## Data supplied:

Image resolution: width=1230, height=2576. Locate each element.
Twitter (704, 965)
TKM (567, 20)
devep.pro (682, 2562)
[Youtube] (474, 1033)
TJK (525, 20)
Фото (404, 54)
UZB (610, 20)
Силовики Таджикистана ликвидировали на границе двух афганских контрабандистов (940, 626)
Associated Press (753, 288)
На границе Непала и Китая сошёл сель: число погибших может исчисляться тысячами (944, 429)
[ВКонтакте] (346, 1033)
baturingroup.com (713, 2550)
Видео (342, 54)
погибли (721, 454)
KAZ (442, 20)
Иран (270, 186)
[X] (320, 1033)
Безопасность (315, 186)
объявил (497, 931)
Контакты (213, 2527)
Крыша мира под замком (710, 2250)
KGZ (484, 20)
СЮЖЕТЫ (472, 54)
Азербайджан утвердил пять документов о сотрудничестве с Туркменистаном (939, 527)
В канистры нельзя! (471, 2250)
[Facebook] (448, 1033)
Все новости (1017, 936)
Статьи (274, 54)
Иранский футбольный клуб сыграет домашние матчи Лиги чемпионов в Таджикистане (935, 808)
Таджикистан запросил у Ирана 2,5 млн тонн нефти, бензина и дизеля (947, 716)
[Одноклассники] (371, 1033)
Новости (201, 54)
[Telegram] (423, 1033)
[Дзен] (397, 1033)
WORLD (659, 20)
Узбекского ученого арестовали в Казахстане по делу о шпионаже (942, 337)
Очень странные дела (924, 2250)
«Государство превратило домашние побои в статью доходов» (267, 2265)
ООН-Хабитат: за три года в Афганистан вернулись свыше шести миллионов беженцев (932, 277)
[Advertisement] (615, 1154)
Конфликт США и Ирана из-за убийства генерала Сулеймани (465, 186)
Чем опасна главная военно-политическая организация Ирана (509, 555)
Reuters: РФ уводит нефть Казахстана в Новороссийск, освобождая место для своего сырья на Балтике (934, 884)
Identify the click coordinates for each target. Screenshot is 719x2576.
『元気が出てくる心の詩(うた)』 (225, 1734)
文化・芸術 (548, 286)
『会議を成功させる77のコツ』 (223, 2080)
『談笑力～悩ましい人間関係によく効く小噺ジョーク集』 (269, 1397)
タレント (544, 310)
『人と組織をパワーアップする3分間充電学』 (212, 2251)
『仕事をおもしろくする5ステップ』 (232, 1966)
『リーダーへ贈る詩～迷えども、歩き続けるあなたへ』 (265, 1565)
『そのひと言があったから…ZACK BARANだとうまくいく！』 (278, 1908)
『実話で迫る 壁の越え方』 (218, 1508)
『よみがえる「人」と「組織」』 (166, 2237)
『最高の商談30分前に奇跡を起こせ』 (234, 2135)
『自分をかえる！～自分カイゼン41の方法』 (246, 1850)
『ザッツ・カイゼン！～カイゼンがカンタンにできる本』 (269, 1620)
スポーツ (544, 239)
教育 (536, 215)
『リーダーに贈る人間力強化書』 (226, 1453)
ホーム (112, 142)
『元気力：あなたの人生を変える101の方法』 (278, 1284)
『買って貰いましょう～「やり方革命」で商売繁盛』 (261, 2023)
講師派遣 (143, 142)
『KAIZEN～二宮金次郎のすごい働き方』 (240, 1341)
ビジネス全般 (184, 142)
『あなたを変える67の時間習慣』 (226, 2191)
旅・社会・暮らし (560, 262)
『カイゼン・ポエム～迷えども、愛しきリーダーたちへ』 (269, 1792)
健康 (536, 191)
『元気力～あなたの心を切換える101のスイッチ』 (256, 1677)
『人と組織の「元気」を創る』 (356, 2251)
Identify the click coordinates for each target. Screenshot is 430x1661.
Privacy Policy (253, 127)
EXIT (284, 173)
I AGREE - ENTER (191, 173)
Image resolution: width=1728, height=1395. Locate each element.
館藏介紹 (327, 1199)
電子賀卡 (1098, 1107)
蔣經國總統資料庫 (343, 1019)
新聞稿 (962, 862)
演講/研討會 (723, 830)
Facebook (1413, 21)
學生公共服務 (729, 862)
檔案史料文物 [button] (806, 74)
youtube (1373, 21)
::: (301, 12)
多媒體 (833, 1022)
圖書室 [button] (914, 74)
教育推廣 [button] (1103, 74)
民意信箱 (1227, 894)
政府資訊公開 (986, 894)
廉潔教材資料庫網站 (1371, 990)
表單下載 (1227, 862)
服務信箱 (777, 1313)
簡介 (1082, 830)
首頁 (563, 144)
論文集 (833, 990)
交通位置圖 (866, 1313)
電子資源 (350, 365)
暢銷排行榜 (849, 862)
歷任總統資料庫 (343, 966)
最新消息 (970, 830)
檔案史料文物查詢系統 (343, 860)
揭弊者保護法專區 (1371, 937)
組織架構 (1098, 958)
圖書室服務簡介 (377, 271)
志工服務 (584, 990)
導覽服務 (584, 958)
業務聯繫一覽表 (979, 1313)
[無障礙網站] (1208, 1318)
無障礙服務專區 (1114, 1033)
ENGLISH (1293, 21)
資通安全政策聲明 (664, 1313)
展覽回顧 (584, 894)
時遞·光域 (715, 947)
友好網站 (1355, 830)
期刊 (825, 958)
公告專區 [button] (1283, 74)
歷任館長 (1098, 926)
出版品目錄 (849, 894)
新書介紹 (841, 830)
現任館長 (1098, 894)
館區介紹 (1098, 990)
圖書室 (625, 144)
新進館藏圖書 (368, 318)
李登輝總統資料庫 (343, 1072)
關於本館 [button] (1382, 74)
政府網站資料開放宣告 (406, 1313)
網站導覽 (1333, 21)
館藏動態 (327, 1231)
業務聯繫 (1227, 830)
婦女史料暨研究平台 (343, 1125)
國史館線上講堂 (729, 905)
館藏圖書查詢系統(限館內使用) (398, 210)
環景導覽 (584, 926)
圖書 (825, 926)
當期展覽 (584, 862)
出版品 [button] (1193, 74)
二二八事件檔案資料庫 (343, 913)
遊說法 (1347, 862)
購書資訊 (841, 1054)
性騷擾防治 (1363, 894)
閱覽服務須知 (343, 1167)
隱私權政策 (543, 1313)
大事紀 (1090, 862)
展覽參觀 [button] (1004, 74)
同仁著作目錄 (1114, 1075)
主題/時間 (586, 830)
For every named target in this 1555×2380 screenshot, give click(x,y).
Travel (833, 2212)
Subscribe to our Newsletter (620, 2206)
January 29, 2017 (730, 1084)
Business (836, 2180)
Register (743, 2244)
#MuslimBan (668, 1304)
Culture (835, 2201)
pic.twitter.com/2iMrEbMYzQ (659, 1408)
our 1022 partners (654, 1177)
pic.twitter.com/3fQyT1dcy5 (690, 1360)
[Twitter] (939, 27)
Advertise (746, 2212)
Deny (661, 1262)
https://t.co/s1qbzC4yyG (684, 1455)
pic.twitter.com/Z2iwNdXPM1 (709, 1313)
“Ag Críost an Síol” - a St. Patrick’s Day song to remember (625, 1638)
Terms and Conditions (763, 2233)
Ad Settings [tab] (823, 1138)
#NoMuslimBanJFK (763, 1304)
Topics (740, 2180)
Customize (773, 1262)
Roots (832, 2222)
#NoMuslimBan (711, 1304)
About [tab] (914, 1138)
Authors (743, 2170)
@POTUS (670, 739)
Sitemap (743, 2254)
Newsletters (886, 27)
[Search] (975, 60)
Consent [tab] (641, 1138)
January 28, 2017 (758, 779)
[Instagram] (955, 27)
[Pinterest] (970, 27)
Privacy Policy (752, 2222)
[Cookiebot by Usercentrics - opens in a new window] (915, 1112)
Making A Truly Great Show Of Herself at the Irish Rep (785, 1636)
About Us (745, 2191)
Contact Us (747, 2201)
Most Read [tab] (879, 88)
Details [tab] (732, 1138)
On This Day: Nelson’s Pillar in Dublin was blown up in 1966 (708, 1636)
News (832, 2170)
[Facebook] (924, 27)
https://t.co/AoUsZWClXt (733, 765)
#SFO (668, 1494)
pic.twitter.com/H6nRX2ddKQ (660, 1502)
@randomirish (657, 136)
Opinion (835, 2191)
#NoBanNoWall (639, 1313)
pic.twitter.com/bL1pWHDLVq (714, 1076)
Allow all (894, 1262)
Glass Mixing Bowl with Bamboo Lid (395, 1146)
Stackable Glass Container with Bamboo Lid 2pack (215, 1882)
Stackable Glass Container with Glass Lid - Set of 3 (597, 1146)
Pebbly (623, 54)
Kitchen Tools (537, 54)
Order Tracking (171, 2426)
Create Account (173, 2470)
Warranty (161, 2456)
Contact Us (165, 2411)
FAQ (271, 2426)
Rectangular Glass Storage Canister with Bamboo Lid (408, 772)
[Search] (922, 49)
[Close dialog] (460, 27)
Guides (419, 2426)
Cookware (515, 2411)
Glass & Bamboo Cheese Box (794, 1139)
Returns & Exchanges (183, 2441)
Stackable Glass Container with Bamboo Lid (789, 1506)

## Exercise:
Go through the records from the first line and copy each one exactly, ending after the line that contains "Associated Press (753, 288)". Give nothing else.

## Your solution:
Image resolution: width=1230, height=2576. Locate each element.
Twitter (704, 965)
TKM (567, 20)
devep.pro (682, 2562)
[Youtube] (474, 1033)
TJK (525, 20)
Фото (404, 54)
UZB (610, 20)
Силовики Таджикистана ликвидировали на границе двух афганских контрабандистов (940, 626)
Associated Press (753, 288)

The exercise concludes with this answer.